Jim encontró su momento para intervenir.
—No se alarme, señora. Mis negocios me obligan a ir de acá para allá y no tendré problema en acercarme al lugar donde se encuentra su sobrina para asegurarme de que se halla en perfectas condiciones. Puedo pasar por aquí al regresar, hacérselo saber y traerle incluso mensajes de su parte.
—¿Y cuándo haría usted eso, señor?
—Apenas mis asuntos me lo permitan, señora —aseguró Jim, como si no pensase partir de inmediato—. Si no es molestia, quisiera poder visitarla en cuanto llegara, para informarle.
—¡Por supuesto que no es molestia! ¡Faltaba más! Honor que nos hace al ocuparse de nuestra tranquilidad. Y si no es abusar de su confianza, ¿podría encargarle que le llevara algo de mi parte?
A esa altura, el tío Fred desistió de hacer callar a su esposa.
—Lo que guste, señora, a su servicio —contestó con galantería Jim Morris. Todo lo que aquel hombre decía tenía un doble filo imperceptible.
—Aguarde aquí un segundo, señor —se apuró la tía Florence—. Fred, querido, haz pasar al señor a la salita mientras subo en busca del cuaderno de Lizzie. ¡Querrá morirse cuando vea que se fue sin él!
De mala gana, Fred Dickson hizo pasar al señor Morris a una habitación con molduras de yeso doradas y papel de seda color crema en las paredes. Allí, sobre una mesita francesa, dejó el caballero su tarjeta, en un cuenco de porcelana.

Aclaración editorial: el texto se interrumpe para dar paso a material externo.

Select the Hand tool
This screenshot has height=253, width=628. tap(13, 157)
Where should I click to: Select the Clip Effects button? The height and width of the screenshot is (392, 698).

Por fortuna, la señora Dickson no se demoró, ya que Fred no sabía de qué hablar con el desconocido y Jim tampoco tenía paciencia para sostener conversaciones intrascendentes. Lo único que quería era no perder de vista a Pequeña Brasa y aquella familia le estaba proporcionando los medios para cumplir su objetivo. Cual un águila certera, una vez vista la presa, sellaba su destino.
Florence llevaba un libro de tapas azules en cuyo lomo podía leerse "Mis días", pintado en tinta de oro.
—Por Dios, mujer, si esto es un diario personal... —comenzó el tío Fred.
—Nada de eso —interrumpió agitada Florence—. Es una especie de plan de trabajo de Lizzie, sin duda muy necesario en el aula. Ni sé cómo pudo olvidarlo.
Nadie dijo nada acerca de por qué la tía Florence sabía con exactitud qué contenía el libro. Jim Morris lo tomó y se inclinó hacia la señora Dickson, su mejor aliada. Convenía tenerla comiendo de su mano.
—Llevaré esto tan rápido como pueda, señora mía. Confíe en ello. No me desviaré tanto de mi camino si tuerzo el rumbo hacia la costa.
—Ah, ¿sabe usted dónde queda Mar Chiquita?
—El nombre del lugar me ha dado la idea, ya que soy extranjero aquí.
Florence miró por primera vez de modo calculado al hombre que tenía enfrente. Ya no estaba segura de haber obrado bien al encomendarle la misión, pues nada sabía de él, y la expresión ceñuda de su esposo le estaba diciendo precisamente eso. "Al mal tiempo buena cara" pensó. Después de todo, la propia Elizabeth había confiado en él al entregarle su equipaje. Y el hombre había cumplido. No podía ser un farsante.